#### [Requirement]
Report each line from the entries in which "computer" can be found.

....

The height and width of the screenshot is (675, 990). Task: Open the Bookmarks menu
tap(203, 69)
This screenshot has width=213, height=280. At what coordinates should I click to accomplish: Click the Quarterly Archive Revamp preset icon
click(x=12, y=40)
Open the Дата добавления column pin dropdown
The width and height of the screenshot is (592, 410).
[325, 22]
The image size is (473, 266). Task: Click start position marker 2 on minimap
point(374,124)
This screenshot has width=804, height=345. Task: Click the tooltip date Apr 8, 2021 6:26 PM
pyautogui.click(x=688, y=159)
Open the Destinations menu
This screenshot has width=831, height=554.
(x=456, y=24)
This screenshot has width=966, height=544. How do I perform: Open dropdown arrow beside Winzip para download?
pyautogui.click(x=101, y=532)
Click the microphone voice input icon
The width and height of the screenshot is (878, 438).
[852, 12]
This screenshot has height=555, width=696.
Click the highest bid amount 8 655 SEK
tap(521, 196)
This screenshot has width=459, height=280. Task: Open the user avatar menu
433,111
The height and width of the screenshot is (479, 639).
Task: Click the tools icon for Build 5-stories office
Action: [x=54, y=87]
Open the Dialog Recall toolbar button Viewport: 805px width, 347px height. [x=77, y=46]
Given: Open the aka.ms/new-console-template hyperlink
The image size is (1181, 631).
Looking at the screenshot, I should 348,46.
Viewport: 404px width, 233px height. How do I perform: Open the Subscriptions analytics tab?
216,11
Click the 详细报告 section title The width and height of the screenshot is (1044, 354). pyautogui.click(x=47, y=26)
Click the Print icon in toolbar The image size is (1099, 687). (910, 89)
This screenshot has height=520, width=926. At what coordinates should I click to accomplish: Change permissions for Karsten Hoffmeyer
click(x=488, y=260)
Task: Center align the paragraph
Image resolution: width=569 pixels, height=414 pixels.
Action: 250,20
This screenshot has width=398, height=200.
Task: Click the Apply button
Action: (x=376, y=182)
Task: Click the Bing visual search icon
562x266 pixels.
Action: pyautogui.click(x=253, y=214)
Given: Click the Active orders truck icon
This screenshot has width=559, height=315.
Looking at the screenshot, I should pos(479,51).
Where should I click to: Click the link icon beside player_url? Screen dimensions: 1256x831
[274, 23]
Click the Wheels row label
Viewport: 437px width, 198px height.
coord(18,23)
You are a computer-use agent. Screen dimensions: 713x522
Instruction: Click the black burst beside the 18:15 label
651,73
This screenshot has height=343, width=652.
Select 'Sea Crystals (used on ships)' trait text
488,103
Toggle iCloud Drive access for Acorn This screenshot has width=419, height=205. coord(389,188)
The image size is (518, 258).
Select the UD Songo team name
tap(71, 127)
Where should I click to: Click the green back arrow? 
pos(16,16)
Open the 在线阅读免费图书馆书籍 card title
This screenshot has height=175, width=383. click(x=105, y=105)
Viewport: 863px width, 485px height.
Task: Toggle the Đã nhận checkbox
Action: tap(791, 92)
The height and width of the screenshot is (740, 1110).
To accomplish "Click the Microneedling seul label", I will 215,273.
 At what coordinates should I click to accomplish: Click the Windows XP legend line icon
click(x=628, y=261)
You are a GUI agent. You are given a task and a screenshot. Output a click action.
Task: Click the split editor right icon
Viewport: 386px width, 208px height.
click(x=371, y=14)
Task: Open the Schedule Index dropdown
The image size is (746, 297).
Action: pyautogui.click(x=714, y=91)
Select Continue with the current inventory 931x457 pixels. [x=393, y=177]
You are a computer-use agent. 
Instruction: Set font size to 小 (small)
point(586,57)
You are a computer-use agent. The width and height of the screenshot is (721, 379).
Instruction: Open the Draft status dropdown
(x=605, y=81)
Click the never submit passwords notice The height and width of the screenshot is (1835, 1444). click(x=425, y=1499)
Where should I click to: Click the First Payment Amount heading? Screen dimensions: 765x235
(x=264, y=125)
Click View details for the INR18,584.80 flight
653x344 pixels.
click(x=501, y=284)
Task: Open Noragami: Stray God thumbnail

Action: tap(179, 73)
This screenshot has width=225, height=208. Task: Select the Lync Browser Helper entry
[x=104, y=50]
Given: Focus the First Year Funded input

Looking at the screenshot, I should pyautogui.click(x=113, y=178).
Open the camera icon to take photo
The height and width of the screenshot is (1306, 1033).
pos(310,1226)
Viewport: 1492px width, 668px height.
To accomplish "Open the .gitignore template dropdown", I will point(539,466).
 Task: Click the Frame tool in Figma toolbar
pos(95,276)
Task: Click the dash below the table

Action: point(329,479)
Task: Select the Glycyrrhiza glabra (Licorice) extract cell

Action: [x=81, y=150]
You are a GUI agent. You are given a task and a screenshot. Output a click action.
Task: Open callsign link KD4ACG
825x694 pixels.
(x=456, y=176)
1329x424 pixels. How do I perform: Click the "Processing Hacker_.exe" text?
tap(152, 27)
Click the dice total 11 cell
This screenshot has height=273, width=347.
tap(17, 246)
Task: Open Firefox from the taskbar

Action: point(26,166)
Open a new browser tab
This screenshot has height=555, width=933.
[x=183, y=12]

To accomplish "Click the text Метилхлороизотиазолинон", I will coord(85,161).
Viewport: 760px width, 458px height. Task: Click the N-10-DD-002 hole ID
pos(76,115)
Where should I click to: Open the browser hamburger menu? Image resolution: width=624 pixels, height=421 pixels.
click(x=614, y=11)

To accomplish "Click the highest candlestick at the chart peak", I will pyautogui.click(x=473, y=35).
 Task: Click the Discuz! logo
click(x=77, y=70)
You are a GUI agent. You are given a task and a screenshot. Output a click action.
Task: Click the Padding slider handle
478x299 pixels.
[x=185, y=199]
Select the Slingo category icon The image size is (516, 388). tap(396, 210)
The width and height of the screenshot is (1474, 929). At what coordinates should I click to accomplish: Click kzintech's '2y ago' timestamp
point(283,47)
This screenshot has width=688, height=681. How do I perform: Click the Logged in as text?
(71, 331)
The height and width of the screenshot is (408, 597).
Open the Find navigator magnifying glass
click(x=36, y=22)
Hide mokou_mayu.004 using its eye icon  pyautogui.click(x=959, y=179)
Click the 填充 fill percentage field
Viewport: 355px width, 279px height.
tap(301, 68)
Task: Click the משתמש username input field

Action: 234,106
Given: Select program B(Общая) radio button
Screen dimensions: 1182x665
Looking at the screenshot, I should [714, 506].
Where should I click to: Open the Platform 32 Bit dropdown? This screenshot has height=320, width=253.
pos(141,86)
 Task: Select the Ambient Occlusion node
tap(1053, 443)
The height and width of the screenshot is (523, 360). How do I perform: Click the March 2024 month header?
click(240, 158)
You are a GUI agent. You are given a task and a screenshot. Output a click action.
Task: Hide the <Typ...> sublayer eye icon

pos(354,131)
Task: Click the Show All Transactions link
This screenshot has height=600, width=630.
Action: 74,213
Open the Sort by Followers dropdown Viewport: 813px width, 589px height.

....

#### [Finished task]
You are a computer-use agent. Screen dimensions: 713x522
You are a computer-use agent. 
You are a computer-use agent. The width and height of the screenshot is (721, 379).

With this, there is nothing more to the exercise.